[Start of RECORD EXCERPTS]

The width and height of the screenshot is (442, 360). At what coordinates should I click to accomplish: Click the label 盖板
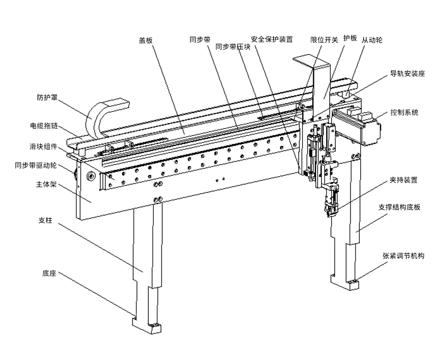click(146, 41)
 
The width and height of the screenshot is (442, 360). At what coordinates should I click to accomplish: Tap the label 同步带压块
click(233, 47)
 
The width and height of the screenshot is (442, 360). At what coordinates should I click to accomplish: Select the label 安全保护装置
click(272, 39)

[End of RECORD EXCERPTS]
[Start of RECORD EXCERPTS]

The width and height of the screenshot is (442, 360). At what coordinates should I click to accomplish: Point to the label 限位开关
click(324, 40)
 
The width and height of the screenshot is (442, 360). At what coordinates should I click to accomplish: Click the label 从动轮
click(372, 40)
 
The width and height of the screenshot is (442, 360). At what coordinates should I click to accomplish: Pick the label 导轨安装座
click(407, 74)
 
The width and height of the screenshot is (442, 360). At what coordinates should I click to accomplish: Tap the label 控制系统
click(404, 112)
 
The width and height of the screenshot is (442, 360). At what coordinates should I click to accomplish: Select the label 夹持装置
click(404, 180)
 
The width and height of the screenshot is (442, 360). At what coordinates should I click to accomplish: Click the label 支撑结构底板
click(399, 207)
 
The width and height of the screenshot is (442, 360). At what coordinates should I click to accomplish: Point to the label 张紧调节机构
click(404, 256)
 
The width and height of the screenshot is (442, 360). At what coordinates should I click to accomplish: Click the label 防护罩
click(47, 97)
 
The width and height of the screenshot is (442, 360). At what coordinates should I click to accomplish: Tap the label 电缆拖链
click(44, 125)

[End of RECORD EXCERPTS]

### REQUIRED TASK
Rename "coordinates" to "position" in the stretch from the line containing "the label 导轨安装座" through the line containing "click(47, 97)". Reproduce only those lines, leaving everything else unchanged.

### RESULT OF THIS EXERCISE
The width and height of the screenshot is (442, 360). At what position should I click to accomplish: Pick the label 导轨安装座
click(407, 74)
 
The width and height of the screenshot is (442, 360). At what position should I click to accomplish: Tap the label 控制系统
click(404, 112)
 
The width and height of the screenshot is (442, 360). At what position should I click to accomplish: Select the label 夹持装置
click(404, 180)
 
The width and height of the screenshot is (442, 360). At what position should I click to accomplish: Click the label 支撑结构底板
click(399, 207)
 
The width and height of the screenshot is (442, 360). At what position should I click to accomplish: Point to the label 张紧调节机构
click(404, 256)
 
The width and height of the screenshot is (442, 360). At what position should I click to accomplish: Click the label 防护罩
click(47, 97)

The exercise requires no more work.